The Tax-Free High Yield Fund returned −1.97% in the quarter compared with −1.16% for the Barclays 65% High-Grade/35% High-Yield Index and −2.46% for the Lipper High Yield Municipal Debt Funds Average. For the 12 months ended September 30, 2013, the fund returned −3.38% versus −1.96% for the Barclays 65% High-Grade/35% High-Yield Index and −4.50% for the Lipper High Yield Municipal Debt Funds Average. The fund's average annual total returns were −3.38%, 6.53%, and 4.62% for the 1-, 5-, and 10-year periods, respectively, as of September 30, 2013. The fund's expense ratio was 0.67% as of its fiscal year ended February 28, 2013.
For up-to-date standardized total returns, including the most recent month-end performance, please click on the Performance tab, above.
Current performance may be lower or higher than the quoted past performance, which cannot guarantee future results.
Share price, principal value, and return will vary and you may have a gain or loss when you sell your shares.
The Tax-Free High Yield Fund charges a 2%
redemption fee on shares held 90 days or less.
The performance information shown does not reflect the deduction of the redemption fee;
if it did, the performance would be lower.
Fund performance benefited from our low exposure to Puerto Rico-domiciled borrowers. The commonwealth has repeatedly disappointed municipal investors on the fiscal management front, and market participants are now demanding significant yield premiums to hold those credits. Our minimal exposure reflects our credit research informing us of the commonwealth's increasing long-term credit risks stemming from protracted economic weakness, chronic budget deficits, mounting debts, and underfunded pension plans. We maintained our considerable holdings in corporate-backed industrial development/pollution control revenue bonds. Following the financial crisis of 2008, fundamentals in the corporate bond market improved markedly and remain solid today. Our exposure to the toll road sector detracted from performance. Many of these projects issued debt at extremely low interest rates last spring. As interest rates rose sharply in the summer months, investors actively shed many of these investments.

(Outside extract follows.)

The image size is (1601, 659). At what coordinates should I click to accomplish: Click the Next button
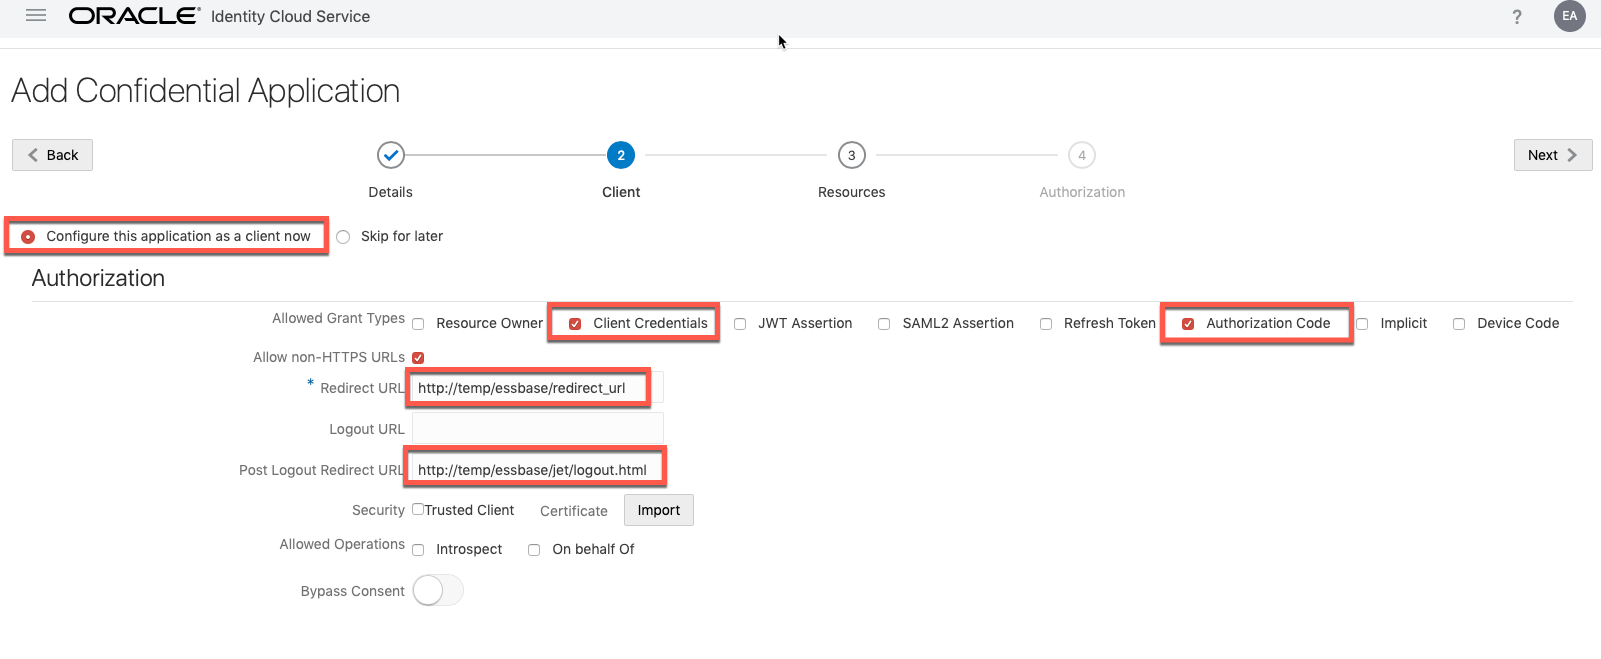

The decline in municipal bond prices has rattled some investors, but it does not represent a fundamental change in the nature, quality, or risk characteristics of the market. We continue to believe it is a high-quality market, with good investment opportunities for those with a long-term focus looking for attractive tax-free income, particularly for those in the highest tax brackets, in what is still a very low interest rate environment. The recent underperformance of long-term munis makes their nominal and tax-equivalent yields even more attractive, but if market outflows persist and rates resume rising, further price declines are likely. Given the potential for rates to rise further, we are careful about any investment shift that might materially increase the portfolio's interest rate sensitivity. That said, we believe future rate increases will be more modest than those we have seen in recent months.